Costantino Corey, Thomas George V, Ryan Christopher, Coakley Fergus V, Troxell Megan L
School of Medicine, Oregon Health & Science University, Portland, OR, USA.
Department of Pathology, Oregon Health & Science University, 3181 SW Sam Jackson Park Rd, L418, Portland, OR, 97239, USA.
Int Urol Nephrol. 2016 Jan;48(1):73-7. doi: 10.1007/s11255-015-1145-3. Epub 2015 Nov 2.
Metastatic renal cell carcinoma (RCC), without an identified kidney primary, has been reported rarely. We report a patient with RCC metastatic to bilateral adrenal glands and liver, without an apparent renal primary. We detail the immunohistochemical and molecular studies employed to substantiate the diagnosis of RCC and direct therapy.
Histopathologic findings were correlated with imaging data and supplemented by a panel of immunohistochemical stains, as well as tumor sequence analysis.
Despite the presence of bilateral adrenal masses and lack of tumor within kidney parenchyma, the diagnosis of RCC was substantiated by immunohistochemistry (RCC+/PAX2+/PAX8+/Melan-A-/SF-1- among others) and molecular genetic analysis, harboring mutations in VHL, TP53, KDM5C, and PBRM1. After debulking surgery, based on the diagnosis of RCC and the molecular profile, the patient was treated with a tyrosine kinase inhibitor (sunitinib), resulting in stablilization of disease.
This case illustrates the role of mutational analysis in carcinomas with rare or unusual presentations, such as metastatic RCC without a renal primary.
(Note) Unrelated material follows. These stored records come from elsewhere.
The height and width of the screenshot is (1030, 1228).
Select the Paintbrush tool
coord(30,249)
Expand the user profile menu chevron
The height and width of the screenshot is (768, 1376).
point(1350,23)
转移性肾细胞癌(RCC),若未发现肾脏原发灶,鲜有报道。我们报告一例RCC转移至双侧肾上腺和肝脏且无明显肾脏原发灶的患者。我们详细阐述了用于证实RCC诊断及指导治疗的免疫组化和分子研究。
组织病理学发现与影像学数据相关联,并辅以一组免疫组化染色及肿瘤序列分析。
尽管存在双侧肾上腺肿块且肾实质内无肿瘤,但免疫组化(RCC+/PAX2+/PAX8+/Melan-A-/SF-1-等)和分子遗传学分析证实为RCC,该患者的VHL、TP53、KDM5C和PBRM1存在突变。减瘤手术后,基于RCC诊断和分子特征,患者接受了酪氨酸激酶抑制剂(舒尼替尼)治疗,病情得以稳定。
本病例说明了突变分析在具有罕见或不寻常表现的癌症中的作用,如无肾脏原发灶的转移性RCC。